Das Drahthaus steht in Wien und ist nicht nur ein „monolocale”, sondern hat etliche Zimmer. Eines dieser Zimmer im Drahthaus befindet sich in den oberen Etagen und liegt dort, wo die Dunkelheit scheinbar als erstes eintrifft. Um die Metapher nicht allzu sehr zu überdehnen: Das Wiener Kollektiv Drahthaus hat im April 2022 das Album „Fireworks (Original Motion Picture Soundtrack” veröffentlicht und hat damit – bei aller Vielfalt, die es ansonsten an den Tag legt – ein schönes, fokussiertes, in sich schlüssiges Stück Musik abgeliefert. Es ist der Soundtrack zu einem österreichischen Thriller, aber mit etwas Empathie, mit etwas Vorstellungskraft, muss man den Film nicht gesehen haben, um diesen Soundtrack genießen zu können. Anspieltipp zum Einstieg: „In The Web”.

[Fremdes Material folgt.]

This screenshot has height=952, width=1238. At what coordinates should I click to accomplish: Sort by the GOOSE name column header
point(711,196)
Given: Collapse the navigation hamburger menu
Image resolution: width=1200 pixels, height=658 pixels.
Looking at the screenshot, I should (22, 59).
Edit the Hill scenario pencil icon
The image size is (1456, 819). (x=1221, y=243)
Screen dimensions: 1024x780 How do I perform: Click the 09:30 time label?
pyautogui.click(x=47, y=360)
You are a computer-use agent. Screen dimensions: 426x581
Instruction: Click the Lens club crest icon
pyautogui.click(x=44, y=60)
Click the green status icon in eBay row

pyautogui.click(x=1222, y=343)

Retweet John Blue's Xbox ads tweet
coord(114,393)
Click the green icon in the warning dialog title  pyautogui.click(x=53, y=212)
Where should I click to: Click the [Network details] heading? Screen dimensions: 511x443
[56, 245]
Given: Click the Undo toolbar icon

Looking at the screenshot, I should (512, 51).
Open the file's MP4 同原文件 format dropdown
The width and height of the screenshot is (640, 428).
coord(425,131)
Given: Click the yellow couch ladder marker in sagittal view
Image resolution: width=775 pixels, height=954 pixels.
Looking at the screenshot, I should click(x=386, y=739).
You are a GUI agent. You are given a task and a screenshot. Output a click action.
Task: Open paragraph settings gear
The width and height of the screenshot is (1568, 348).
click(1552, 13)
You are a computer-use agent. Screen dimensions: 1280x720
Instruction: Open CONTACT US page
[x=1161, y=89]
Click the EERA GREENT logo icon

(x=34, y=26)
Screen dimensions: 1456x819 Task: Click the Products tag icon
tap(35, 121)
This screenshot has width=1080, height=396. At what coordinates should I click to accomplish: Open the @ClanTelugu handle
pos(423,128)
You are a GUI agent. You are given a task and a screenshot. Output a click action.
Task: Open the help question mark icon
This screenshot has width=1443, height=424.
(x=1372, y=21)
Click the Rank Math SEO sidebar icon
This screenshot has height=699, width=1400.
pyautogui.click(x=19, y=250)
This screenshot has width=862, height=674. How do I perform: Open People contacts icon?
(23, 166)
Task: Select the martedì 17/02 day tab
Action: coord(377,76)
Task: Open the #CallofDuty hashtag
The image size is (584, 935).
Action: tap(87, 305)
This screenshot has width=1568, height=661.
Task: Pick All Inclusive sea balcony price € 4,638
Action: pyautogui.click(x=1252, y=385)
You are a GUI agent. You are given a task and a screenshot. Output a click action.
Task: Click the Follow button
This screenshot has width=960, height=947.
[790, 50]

„Pagan I” oder: Die Skizzen des Joachim Planer
Unsere Releaseliste für 2022 zeigt, wie kreativ der Seiser Musiker Joachim Planer eigentlich ist. Insgesamt acht EP's hat er 2022 veröffentlicht. Planer betont dabei, dass es sich vor allem um Skizzen handeln würde, die aber in ihrer „Unvollständigkeit” den Hunger nach mehr wecken und letztlich die Vorstellungskraft auf gewinnbringende Art und Weise fordern.
Stilistisch liegt Planer im Fahrwasser von Soundtracks, weiß aber durch unterschiedliche Variationen im Klangbild und in der Atmosphäre seiner Musik zu überzeugen. Die „stilistische“ Bandbreite reicht von ruhigen und kurzen Piano-Balladen („natura umana” aus „Piano Works“) bis hin zum düsteren Soundtrack, bei dem man sich auf eine Reise in die Weiten der Zeit begibt („Lights Out“ aus „Pagan I”).
P.S.: Wer sein Herz an gewisse Krautrockbands verloren hat – Popol Vuh etwa oder die frühen Tangerine Dream – der (oder die) wird sich hier zu Hause fühlen (oder umgekehrt).
Narfos & Dead Like Juliet: „Sotto cassa”
Bevor wir zu den Bonustracks kommen, sei euch der vielleicht verrückteste Track des Jahres 2022 verwiesen. Wir haben im Sommer über die EP „Clash Of Trash“ von Narfos darüber geschrieben und möchten daraus zitieren:
„Wirklich gut ist hingegen die B-Seite, denn hier zeigt sich Narfos als Meister der Collage. 'Sotto Cassa' ist eine Zusammenarbeit mit der Metalcore-Band Dead Like Juliet und der Energiepegel erreicht im Laufe der vier Minuten immer wieder ein Maximum.”
Dem ist nach wie vor nichts hinzuzufügen!
Bonustrack 1: Daniel Resca: „Among The Trees”
Daniel Resca lebt schon lange in Wien, und wenn man möchte, könnte man die Metropole auch durchaus heraushören aus den vier Songs seiner EP „Among The Trees”. Eine gewisse Melancholie liegt über der gesamten EP und elektronische Elemente sind nur hier und da wahrzunehmen, wie etwa gegen Ende des Titelsongs oder bei „The Fathers Song”. Die EP, die im Mai 2022 erschienen ist, zeichnet sich gerade auch wegen dieser Zurückhaltung im Arrangement aus, die die Songs, die Stimme und die Stimmung der Songs wirken lässt. Sehr schön.
Bonustrack 2: j.dvst: „Air From The Sky”
Wenn die vorhin erwähnte EP eigentlich in die Sparte Singer/Songwriter-Pop gehört, so gehört der nachfolgende Track eigentlich in zum Punk, bzw. zum Alternative. Und auch wiederum nicht, weil die Drums programmiert sind, die flächigen Synths mit dem Bass stark zum Post-Punk der frühen Achtziger verweisen, in denen auch der SynthWave seine Wurzeln hat: „Air From The Sky” von j.dvst.
j.dvst ist das Projekt von Julian Matzneller, der mit Bands wie Junk Love, Hungerstrike und Meddycrayed bei zahlreichen Wesen des hiesigen Undergrounds bleibende Spuren hinterlassen hat. Schön – wenngleich nicht ganz so spacig und unarrogant abgehoben – sind auch die anderen beiden Songs, die sich im Spotify-Profil finden. Mehr gibt es momentan nicht. Leider.